Boy Stories And Girl Stories And, Oh Yeah, Sales

The good news is, I sold the audio rights for my story “A Window, Clear As A Mirror” to PodCastle.  This is awesome, because a) if you’ll recall, it’s my favorite story ever, and b) PodCastle did such a great job on my story “As Below, So Above” I that I can’t wait to see what they do with the more-humorous-but-more-melancholy tone of “Window.”
But their choice of narrator threw me. I wanted a woman to read this; they said it should be a male.
Which is odd, because to me, “A Window” reads very clearly as a female story, even though the lead character is a male.  In fact, when I read it, I read it in a woman’s voice – I have a high voice to begin with, and I spent years working at a receptionist agency where the patients yelled less if you presented as female, so I have a very good female voice.  And both times I’ve read it, I find my vocal tones rising, me adopting a female slant.
Whereas Dave then told me that if I ever sold “‘Run,’ Bakri Says,” then that would need a female narrator.  And to me, “Bakri” reads so strongly as masculine that I can’t envision what it would sound like with a woman’s voice reading it… Even though the protagonist is a teenaged girl.
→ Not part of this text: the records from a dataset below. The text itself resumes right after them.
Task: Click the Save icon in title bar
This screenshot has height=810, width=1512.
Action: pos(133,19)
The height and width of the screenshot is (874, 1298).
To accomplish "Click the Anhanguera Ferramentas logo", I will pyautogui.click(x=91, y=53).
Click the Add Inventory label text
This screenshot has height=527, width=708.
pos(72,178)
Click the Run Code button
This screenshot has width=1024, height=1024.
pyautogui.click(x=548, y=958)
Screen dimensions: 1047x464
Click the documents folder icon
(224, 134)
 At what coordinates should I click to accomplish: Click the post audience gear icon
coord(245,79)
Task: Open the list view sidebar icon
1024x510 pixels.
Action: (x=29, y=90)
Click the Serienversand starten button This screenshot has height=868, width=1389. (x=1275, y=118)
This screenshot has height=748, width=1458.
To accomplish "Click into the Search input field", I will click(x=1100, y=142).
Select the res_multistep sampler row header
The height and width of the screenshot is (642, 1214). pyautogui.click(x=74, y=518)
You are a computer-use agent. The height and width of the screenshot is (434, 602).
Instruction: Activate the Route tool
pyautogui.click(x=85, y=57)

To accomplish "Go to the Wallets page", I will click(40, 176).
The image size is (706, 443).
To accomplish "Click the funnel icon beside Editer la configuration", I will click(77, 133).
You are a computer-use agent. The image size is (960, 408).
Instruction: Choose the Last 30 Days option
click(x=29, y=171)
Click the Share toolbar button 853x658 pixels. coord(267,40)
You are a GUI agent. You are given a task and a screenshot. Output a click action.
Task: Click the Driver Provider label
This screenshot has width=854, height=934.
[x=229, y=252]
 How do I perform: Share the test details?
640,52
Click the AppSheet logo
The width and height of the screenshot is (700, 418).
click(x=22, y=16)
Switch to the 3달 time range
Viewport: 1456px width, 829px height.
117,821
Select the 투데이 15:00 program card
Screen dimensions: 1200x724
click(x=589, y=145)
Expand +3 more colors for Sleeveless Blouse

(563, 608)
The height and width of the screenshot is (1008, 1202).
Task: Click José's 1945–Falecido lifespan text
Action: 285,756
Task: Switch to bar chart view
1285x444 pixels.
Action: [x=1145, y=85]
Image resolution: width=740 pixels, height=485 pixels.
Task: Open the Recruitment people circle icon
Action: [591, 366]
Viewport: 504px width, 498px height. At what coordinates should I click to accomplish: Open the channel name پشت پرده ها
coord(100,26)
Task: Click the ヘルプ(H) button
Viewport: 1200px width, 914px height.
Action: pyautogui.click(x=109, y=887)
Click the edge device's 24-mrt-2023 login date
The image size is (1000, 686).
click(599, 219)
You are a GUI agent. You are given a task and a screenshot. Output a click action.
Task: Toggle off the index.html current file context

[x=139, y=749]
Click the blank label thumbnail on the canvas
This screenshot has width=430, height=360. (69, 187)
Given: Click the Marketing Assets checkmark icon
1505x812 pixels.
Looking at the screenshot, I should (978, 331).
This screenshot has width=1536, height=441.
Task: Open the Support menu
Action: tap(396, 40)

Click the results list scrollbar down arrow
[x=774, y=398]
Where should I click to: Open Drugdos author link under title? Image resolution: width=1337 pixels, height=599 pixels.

I dunno.  On the one hand, he has a point about readers expecting a male protagonist to be read by a male voice, and considering that he’s co-editing an insanely great podcast, I defer to his experience about creating an awesome production. Yet on the other hand, I think about how Neil Gaiman said that he wrote gendered stories; American Gods is a boy book, whereas Stardust is a girl book.  And to me, “Bakri” is a boy story, and “Window” is a girl story, and having opposite-gendered readers feels vaguely like indulging in transgenderism.  (Which is not a bad thing – as noted, I love dressing in high heels and stockings – but it is a little odd at first.)
Gini pointed out that perhaps I was being stereotypical – “Window” is a girl-story because the lead character is dissecting a broken romance, and “Bakri” is a military, “let’s-solve-this-problem” kinda tale.  And there’s an element of that in there, even as “Sauerkraut Station” – which is at least ostensibly about a war – is extremely feminine (though that could be because the inspiration that story is derived wholly from “Little House On The Prairie”).  “iTime,” a problem-solver story if ever there was one, is feminine, whereas “The Backdated Romance” is masculine.  “Camera Obscured” is feminine, “My Father’s Wounds” is masculine.
(On a side note, you know how awesome it is to have so many published stories that I can link to them like this? It’s totally awesome.)
I don’t know. In my head, there’s some trigger where a story is female or male, and it has little to do with the protagonist.  Nor is it necessarily that the story is about problem-solving or relationships, although it does stereotypically tilt slightly that way.  It’s just that to me, certain stories are boy stories and others are girl stories – neither better nor worse, but just flavored in a way that I’ve been drawing this distinction all along, and it only comes up now that I see my girl story putting on a mustache and Don Draper’s suit.
I dunno.  If you write, are your stories gendered at all?  If you read, or have at least read some of the stories here, do you think of them as boy or girl stories now that your attention is drawn to it?